- _SET PROBLEM_: Duplicate every line of the material below, character for character.

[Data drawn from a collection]
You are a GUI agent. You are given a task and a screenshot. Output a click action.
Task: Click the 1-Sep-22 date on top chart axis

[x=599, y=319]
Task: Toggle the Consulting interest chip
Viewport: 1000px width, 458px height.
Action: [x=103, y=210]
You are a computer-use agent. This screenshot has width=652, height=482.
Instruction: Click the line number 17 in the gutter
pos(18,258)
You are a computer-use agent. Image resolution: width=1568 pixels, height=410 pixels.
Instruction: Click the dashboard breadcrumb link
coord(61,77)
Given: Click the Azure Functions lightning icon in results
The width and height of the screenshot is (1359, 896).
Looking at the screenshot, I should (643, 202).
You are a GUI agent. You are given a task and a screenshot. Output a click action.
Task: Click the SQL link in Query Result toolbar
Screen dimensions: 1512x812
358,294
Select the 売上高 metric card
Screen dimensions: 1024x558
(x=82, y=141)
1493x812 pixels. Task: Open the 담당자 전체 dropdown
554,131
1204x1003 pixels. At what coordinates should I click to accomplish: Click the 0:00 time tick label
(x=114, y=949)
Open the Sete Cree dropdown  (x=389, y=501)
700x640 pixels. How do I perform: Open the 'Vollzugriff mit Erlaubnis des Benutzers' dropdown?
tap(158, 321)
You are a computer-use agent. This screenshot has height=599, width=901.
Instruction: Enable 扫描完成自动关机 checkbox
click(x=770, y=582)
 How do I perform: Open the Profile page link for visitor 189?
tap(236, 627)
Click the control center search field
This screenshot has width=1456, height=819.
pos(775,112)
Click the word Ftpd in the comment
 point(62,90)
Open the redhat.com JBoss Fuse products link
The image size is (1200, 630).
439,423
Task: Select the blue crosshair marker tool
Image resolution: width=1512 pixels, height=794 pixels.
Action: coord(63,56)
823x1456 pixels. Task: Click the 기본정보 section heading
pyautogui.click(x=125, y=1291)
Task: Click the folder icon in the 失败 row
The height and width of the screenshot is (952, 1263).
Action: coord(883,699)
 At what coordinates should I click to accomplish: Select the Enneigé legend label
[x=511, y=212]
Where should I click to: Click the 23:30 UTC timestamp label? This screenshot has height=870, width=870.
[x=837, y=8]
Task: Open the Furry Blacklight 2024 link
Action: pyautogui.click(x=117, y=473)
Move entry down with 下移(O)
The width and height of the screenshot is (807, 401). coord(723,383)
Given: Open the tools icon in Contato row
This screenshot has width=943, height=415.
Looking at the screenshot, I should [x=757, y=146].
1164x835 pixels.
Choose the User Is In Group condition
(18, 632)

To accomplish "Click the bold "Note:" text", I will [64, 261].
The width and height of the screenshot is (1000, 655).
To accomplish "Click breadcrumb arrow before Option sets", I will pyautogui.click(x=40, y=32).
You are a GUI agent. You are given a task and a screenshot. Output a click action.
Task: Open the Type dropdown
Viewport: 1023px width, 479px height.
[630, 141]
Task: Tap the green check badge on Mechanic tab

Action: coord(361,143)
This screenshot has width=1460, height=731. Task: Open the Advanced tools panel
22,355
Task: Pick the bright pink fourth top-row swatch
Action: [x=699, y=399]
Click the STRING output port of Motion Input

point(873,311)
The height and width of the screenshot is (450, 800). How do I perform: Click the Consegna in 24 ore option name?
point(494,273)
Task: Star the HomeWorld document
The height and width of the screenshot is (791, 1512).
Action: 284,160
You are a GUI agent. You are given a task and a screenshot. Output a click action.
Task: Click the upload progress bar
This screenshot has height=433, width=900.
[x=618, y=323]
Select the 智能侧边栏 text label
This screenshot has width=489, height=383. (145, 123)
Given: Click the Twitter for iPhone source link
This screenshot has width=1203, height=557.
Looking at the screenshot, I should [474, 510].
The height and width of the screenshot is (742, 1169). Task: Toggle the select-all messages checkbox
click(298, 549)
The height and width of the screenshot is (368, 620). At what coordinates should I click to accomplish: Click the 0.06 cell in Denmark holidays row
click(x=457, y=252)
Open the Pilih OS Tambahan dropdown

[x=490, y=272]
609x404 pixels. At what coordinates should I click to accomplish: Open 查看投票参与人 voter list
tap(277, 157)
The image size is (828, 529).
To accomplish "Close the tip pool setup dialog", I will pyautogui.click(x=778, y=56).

- _PROBLEM SOLUTION_:
You are a GUI agent. You are given a task and a screenshot. Output a click action.
Task: Click the 1-Sep-22 date on top chart axis

[x=599, y=319]
Task: Toggle the Consulting interest chip
Viewport: 1000px width, 458px height.
Action: [x=103, y=210]
You are a computer-use agent. This screenshot has width=652, height=482.
Instruction: Click the line number 17 in the gutter
pos(18,258)
You are a computer-use agent. Image resolution: width=1568 pixels, height=410 pixels.
Instruction: Click the dashboard breadcrumb link
coord(61,77)
Given: Click the Azure Functions lightning icon in results
The width and height of the screenshot is (1359, 896).
Looking at the screenshot, I should (643, 202).
You are a GUI agent. You are given a task and a screenshot. Output a click action.
Task: Click the SQL link in Query Result toolbar
Screen dimensions: 1512x812
358,294
Select the 売上高 metric card
Screen dimensions: 1024x558
(x=82, y=141)
1493x812 pixels. Task: Open the 담당자 전체 dropdown
554,131
1204x1003 pixels. At what coordinates should I click to accomplish: Click the 0:00 time tick label
(x=114, y=949)
Open the Sete Cree dropdown  (x=389, y=501)
700x640 pixels. How do I perform: Open the 'Vollzugriff mit Erlaubnis des Benutzers' dropdown?
tap(158, 321)
You are a computer-use agent. This screenshot has height=599, width=901.
Instruction: Enable 扫描完成自动关机 checkbox
click(x=770, y=582)
 How do I perform: Open the Profile page link for visitor 189?
tap(236, 627)
Click the control center search field
This screenshot has width=1456, height=819.
pos(775,112)
Click the word Ftpd in the comment
 point(62,90)
Open the redhat.com JBoss Fuse products link
The image size is (1200, 630).
439,423
Task: Select the blue crosshair marker tool
Image resolution: width=1512 pixels, height=794 pixels.
Action: coord(63,56)
823x1456 pixels. Task: Click the 기본정보 section heading
pyautogui.click(x=125, y=1291)
Task: Click the folder icon in the 失败 row
The height and width of the screenshot is (952, 1263).
Action: coord(883,699)
 At what coordinates should I click to accomplish: Select the Enneigé legend label
[x=511, y=212]
Where should I click to: Click the 23:30 UTC timestamp label? This screenshot has height=870, width=870.
[x=837, y=8]
Task: Open the Furry Blacklight 2024 link
Action: pyautogui.click(x=117, y=473)
Move entry down with 下移(O)
The width and height of the screenshot is (807, 401). coord(723,383)
Given: Open the tools icon in Contato row
This screenshot has width=943, height=415.
Looking at the screenshot, I should [x=757, y=146].
1164x835 pixels.
Choose the User Is In Group condition
(18, 632)

To accomplish "Click the bold "Note:" text", I will [64, 261].
The width and height of the screenshot is (1000, 655).
To accomplish "Click breadcrumb arrow before Option sets", I will pyautogui.click(x=40, y=32).
You are a GUI agent. You are given a task and a screenshot. Output a click action.
Task: Open the Type dropdown
Viewport: 1023px width, 479px height.
[630, 141]
Task: Tap the green check badge on Mechanic tab

Action: coord(361,143)
This screenshot has width=1460, height=731. Task: Open the Advanced tools panel
22,355
Task: Pick the bright pink fourth top-row swatch
Action: [x=699, y=399]
Click the STRING output port of Motion Input

point(873,311)
The height and width of the screenshot is (450, 800). How do I perform: Click the Consegna in 24 ore option name?
point(494,273)
Task: Star the HomeWorld document
The height and width of the screenshot is (791, 1512).
Action: 284,160
You are a GUI agent. You are given a task and a screenshot. Output a click action.
Task: Click the upload progress bar
This screenshot has height=433, width=900.
[x=618, y=323]
Select the 智能侧边栏 text label
This screenshot has width=489, height=383. (145, 123)
Given: Click the Twitter for iPhone source link
This screenshot has width=1203, height=557.
Looking at the screenshot, I should [474, 510].
The height and width of the screenshot is (742, 1169). Task: Toggle the select-all messages checkbox
click(298, 549)
The height and width of the screenshot is (368, 620). At what coordinates should I click to accomplish: Click the 0.06 cell in Denmark holidays row
click(x=457, y=252)
Open the Pilih OS Tambahan dropdown

[x=490, y=272]
609x404 pixels. At what coordinates should I click to accomplish: Open 查看投票参与人 voter list
tap(277, 157)
The image size is (828, 529).
To accomplish "Close the tip pool setup dialog", I will pyautogui.click(x=778, y=56).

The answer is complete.